> [Work request]
Whatever the data contains, copy all of it exactly.

────────────────────────────────────────

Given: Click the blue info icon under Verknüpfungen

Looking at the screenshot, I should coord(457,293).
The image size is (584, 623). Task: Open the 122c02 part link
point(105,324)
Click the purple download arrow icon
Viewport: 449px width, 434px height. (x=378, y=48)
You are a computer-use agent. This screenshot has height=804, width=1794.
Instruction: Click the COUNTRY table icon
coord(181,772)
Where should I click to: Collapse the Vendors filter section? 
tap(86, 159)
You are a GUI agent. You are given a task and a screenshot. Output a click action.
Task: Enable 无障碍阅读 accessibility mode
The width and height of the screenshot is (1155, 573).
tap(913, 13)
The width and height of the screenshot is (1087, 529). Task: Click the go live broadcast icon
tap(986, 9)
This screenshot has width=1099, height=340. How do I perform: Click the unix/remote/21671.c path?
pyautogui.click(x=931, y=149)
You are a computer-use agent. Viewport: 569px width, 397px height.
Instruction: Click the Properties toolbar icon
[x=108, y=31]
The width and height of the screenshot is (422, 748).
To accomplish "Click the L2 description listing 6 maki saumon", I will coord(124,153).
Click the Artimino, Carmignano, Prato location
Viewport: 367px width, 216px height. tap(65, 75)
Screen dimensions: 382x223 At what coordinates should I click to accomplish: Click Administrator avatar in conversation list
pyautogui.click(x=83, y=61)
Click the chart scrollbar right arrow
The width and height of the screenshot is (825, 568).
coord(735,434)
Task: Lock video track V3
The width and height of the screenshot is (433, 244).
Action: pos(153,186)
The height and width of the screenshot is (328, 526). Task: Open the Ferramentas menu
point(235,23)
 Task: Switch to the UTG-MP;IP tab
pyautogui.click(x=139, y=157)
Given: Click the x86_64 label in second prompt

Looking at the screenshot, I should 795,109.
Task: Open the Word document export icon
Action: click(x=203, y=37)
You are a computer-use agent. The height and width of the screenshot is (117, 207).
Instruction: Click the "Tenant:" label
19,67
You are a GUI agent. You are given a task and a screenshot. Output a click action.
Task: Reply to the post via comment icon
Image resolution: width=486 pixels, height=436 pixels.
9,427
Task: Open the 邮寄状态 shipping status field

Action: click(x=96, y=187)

────────────────────────────────────────

> [Reply]
Given: Click the blue info icon under Verknüpfungen

Looking at the screenshot, I should coord(457,293).
The image size is (584, 623). Task: Open the 122c02 part link
point(105,324)
Click the purple download arrow icon
Viewport: 449px width, 434px height. (x=378, y=48)
You are a computer-use agent. This screenshot has height=804, width=1794.
Instruction: Click the COUNTRY table icon
coord(181,772)
Where should I click to: Collapse the Vendors filter section? 
tap(86, 159)
You are a GUI agent. You are given a task and a screenshot. Output a click action.
Task: Enable 无障碍阅读 accessibility mode
The width and height of the screenshot is (1155, 573).
tap(913, 13)
The width and height of the screenshot is (1087, 529). Task: Click the go live broadcast icon
tap(986, 9)
This screenshot has width=1099, height=340. How do I perform: Click the unix/remote/21671.c path?
pyautogui.click(x=931, y=149)
You are a computer-use agent. Viewport: 569px width, 397px height.
Instruction: Click the Properties toolbar icon
[x=108, y=31]
The width and height of the screenshot is (422, 748).
To accomplish "Click the L2 description listing 6 maki saumon", I will coord(124,153).
Click the Artimino, Carmignano, Prato location
Viewport: 367px width, 216px height. tap(65, 75)
Screen dimensions: 382x223 At what coordinates should I click to accomplish: Click Administrator avatar in conversation list
pyautogui.click(x=83, y=61)
Click the chart scrollbar right arrow
The width and height of the screenshot is (825, 568).
coord(735,434)
Task: Lock video track V3
The width and height of the screenshot is (433, 244).
Action: pos(153,186)
The height and width of the screenshot is (328, 526). Task: Open the Ferramentas menu
point(235,23)
 Task: Switch to the UTG-MP;IP tab
pyautogui.click(x=139, y=157)
Given: Click the x86_64 label in second prompt

Looking at the screenshot, I should 795,109.
Task: Open the Word document export icon
Action: click(x=203, y=37)
You are a computer-use agent. The height and width of the screenshot is (117, 207).
Instruction: Click the "Tenant:" label
19,67
You are a GUI agent. You are given a task and a screenshot. Output a click action.
Task: Reply to the post via comment icon
Image resolution: width=486 pixels, height=436 pixels.
9,427
Task: Open the 邮寄状态 shipping status field

Action: click(x=96, y=187)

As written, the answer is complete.